Docker image based PDF text recogntion with OCR Paddle and PDFix SDK
- Docker Engine https://docs.docker.com/engine/install/
Build the docker image with the name pdfix-paddle-ocr
. You can choose another name if you want.
docker build -t pdfix-paddle-ocr .
To run docker container you should map directories with PDF documents to the container (-v
parameter) and pass paths to input/output PDF document in the running container
Example:
- Your input PDF is:
/home/pdfs_in/scanned.pdf
- Your output PDF is:
/home/pdfs_out/ocred.pdf
Path /home/pdfs_in
is mapped to /data_in
and /home/pdfs_out
is mapped to /data_out
docker run --rm -v /home/pdfs_in:/data_in -v /home/pdfs_out:/data_out -it pdfix-paddle-ocr --name $LICENSE_NAME --key $LICENSE_KEY tag --input /data_in/scanned.pdf --output /data_out/ocred.pdf
Arguments --input
, --output
, --name
, --key
are the same as the CLI.
Argument tag
says that pdf should be autotaged.
Argument config
can be used instead and that just prints or copies config.json
.
To add debug features you need to share folders to container:
- source code is located in
/usr/paddle-ocr/src
- folder for image outputs where bboxes recognized by paddle are visualized is located at
/usr/paddle-ocr/images-1.0
In example under this your development code is located in /home/src
and after run you will see what paddle recognised in /home/pdf-images
.
Both folders need to exists before running docker.
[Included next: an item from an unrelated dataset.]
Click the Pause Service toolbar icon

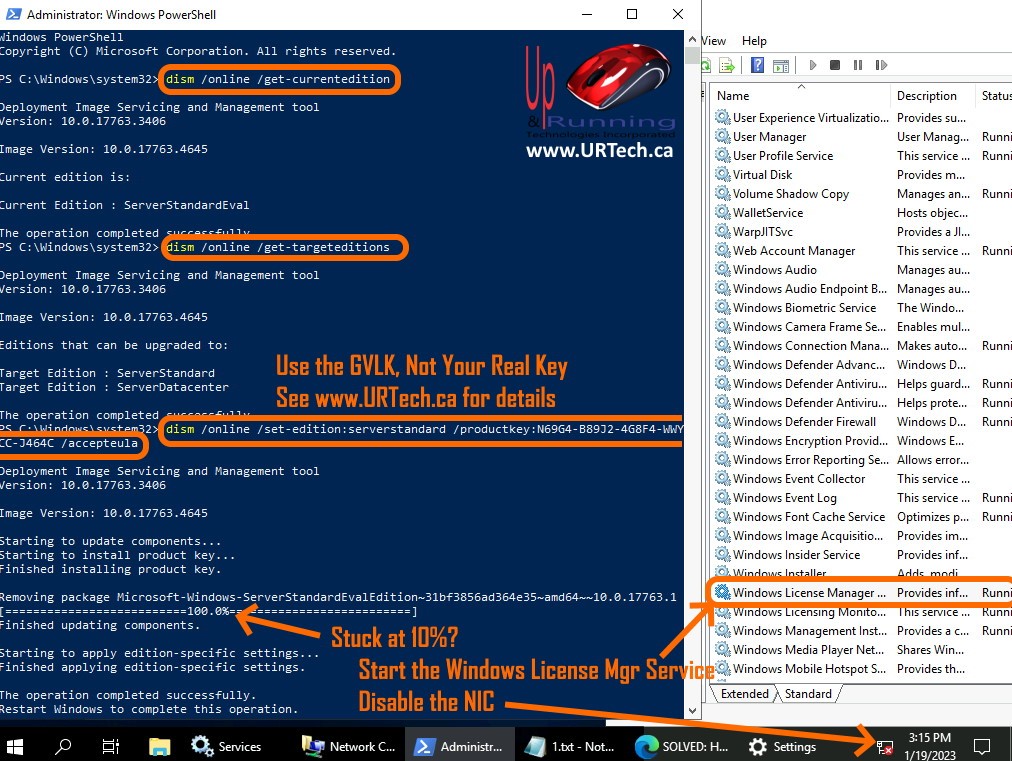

docker run --rm -v /home/pdfs_in:/data_in -v /home/pdfs_out:/data_out -v /home/src:/usr/paddle-ocr/src -v /home/pdf-images:/usr/paddle-ocr/images-1.0 -it tag pdfix-paddle-ocr --input /data_in/scanned.pdf --output /data_out/ocred.pdf --lang eng --name $LICENSE_NAME --key $LICENSE_KEY
- PDFix SDK - https://pdfix.net/terms
- OCR Paddle - https://github.com/PaddlePaddle/PaddleOCR
Trial version of the PDFix SDK may apply a watermark on the page and redact random parts of the PDF.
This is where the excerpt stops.